◆ **Records provided**

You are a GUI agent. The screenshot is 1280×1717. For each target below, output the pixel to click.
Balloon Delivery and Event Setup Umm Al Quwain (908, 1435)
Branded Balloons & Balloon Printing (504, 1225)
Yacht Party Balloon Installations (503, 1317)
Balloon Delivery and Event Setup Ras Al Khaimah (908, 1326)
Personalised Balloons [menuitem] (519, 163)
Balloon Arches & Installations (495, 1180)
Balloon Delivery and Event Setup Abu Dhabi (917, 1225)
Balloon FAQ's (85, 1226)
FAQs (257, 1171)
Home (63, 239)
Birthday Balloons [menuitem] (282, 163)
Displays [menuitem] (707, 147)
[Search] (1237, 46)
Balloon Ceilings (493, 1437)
...
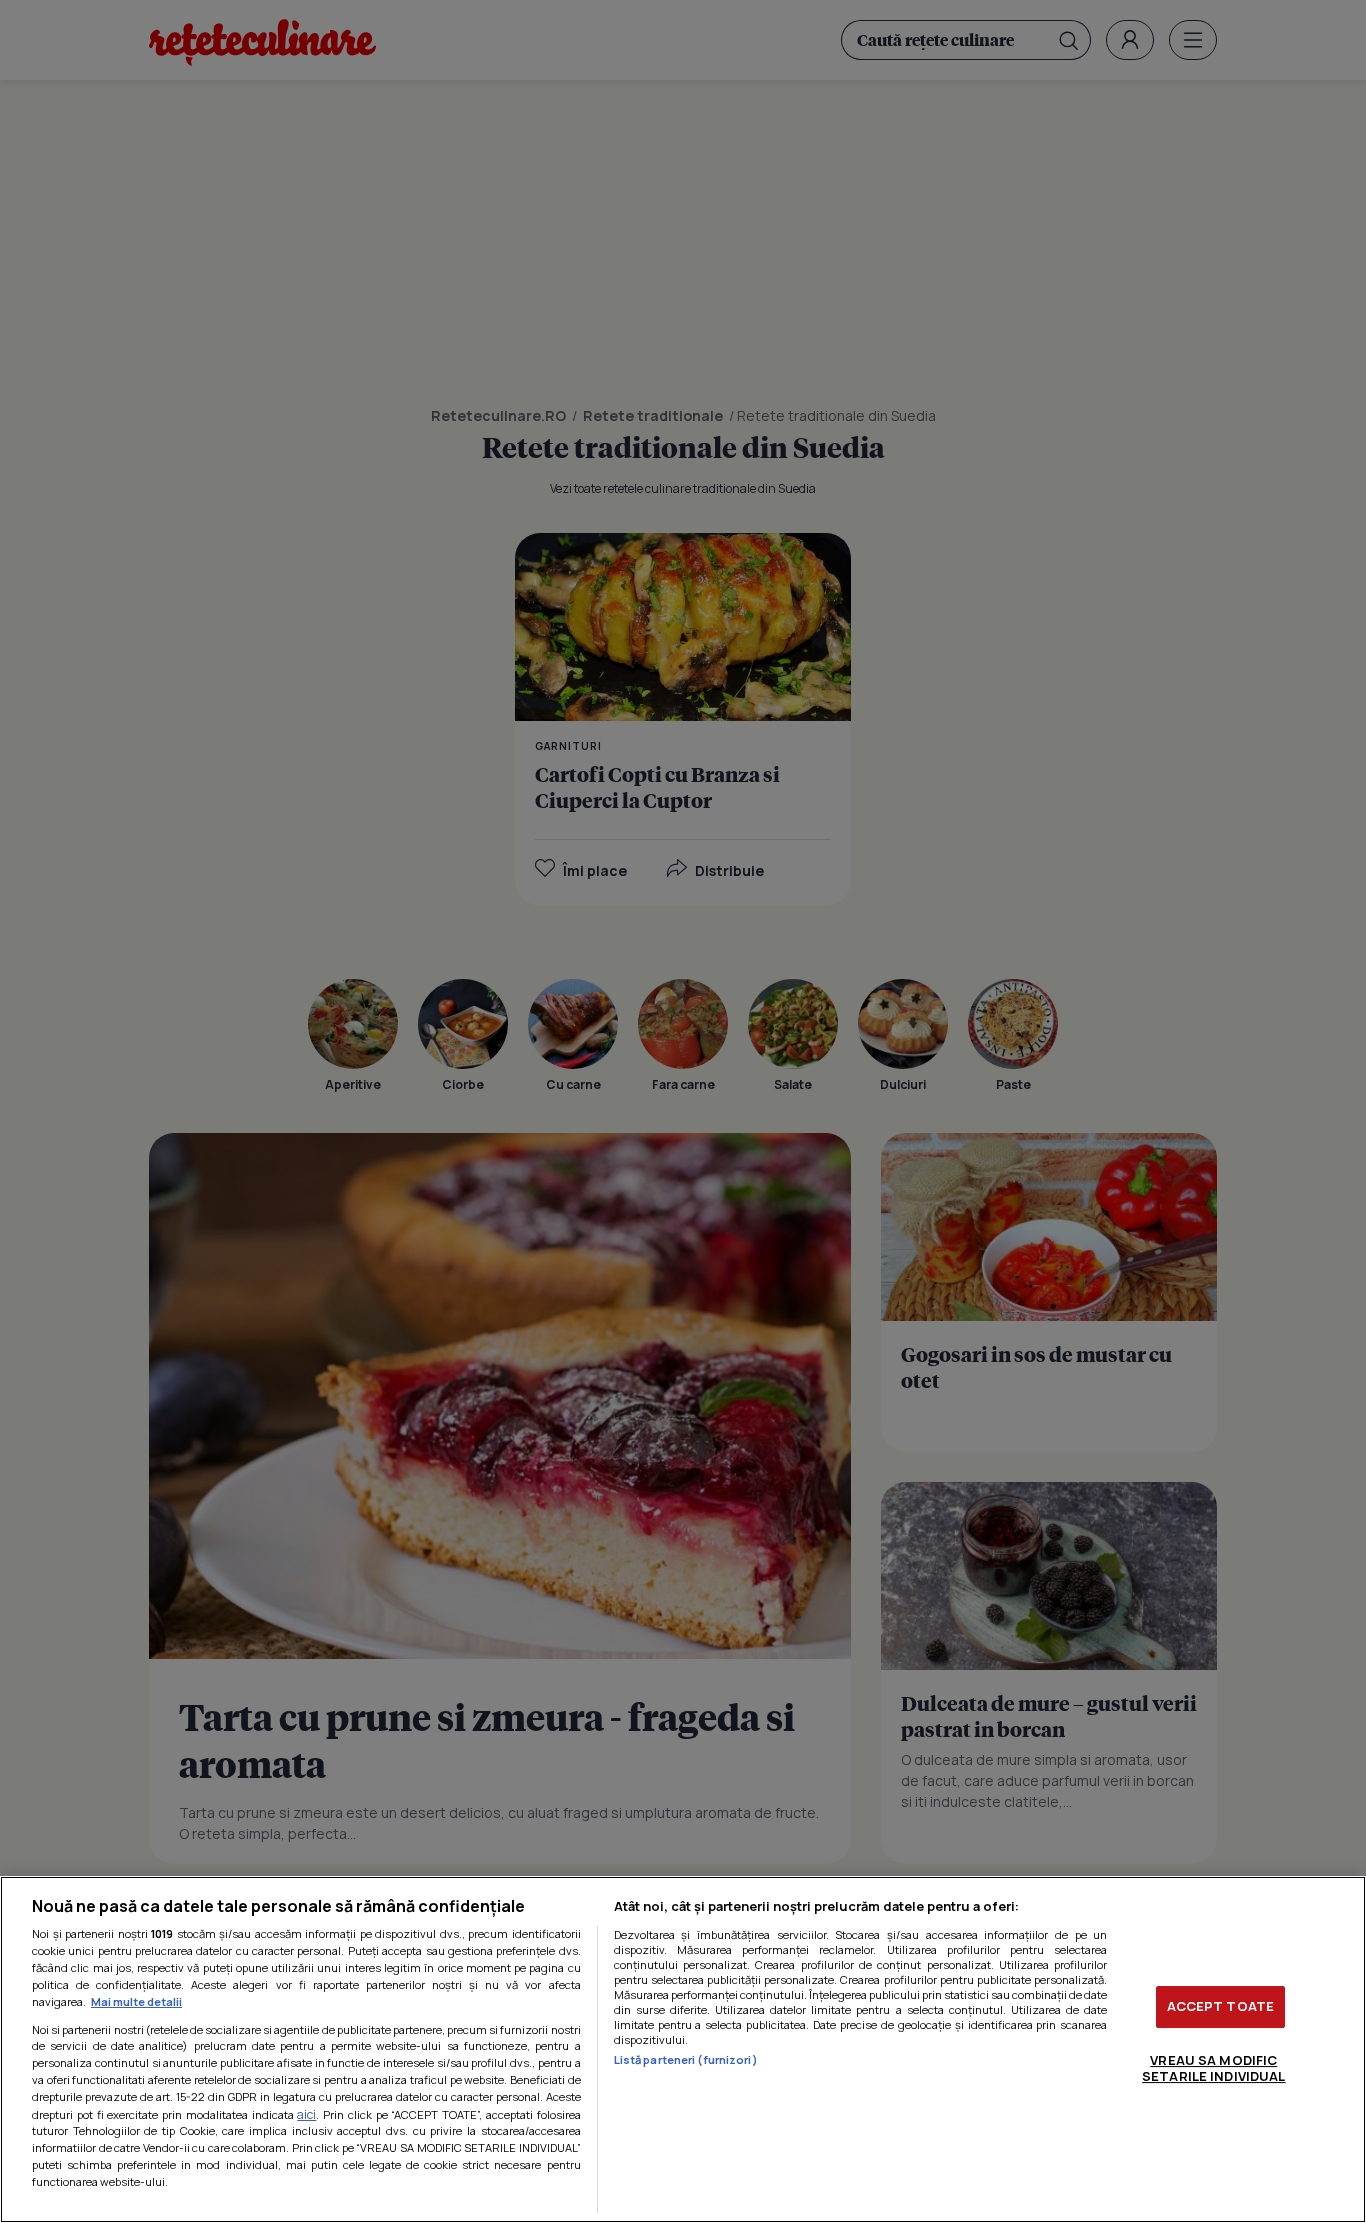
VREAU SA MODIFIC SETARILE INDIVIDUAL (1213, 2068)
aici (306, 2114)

◆ **Problem to work on**
The line above containing "Balloon Delivery and Event Setup Ras", the line containing "Balloon Ceilings (493, 1437)", and every line between them are to be transcribed exactly; no other line is wanted.

◆ **Result for this exercise**
Balloon Delivery and Event Setup Ras Al Khaimah (908, 1326)
Personalised Balloons [menuitem] (519, 163)
Balloon Arches & Installations (495, 1180)
Balloon Delivery and Event Setup Abu Dhabi (917, 1225)
Balloon FAQ's (85, 1226)
FAQs (257, 1171)
Home (63, 239)
Birthday Balloons [menuitem] (282, 163)
Displays [menuitem] (707, 147)
[Search] (1237, 46)
Balloon Ceilings (493, 1437)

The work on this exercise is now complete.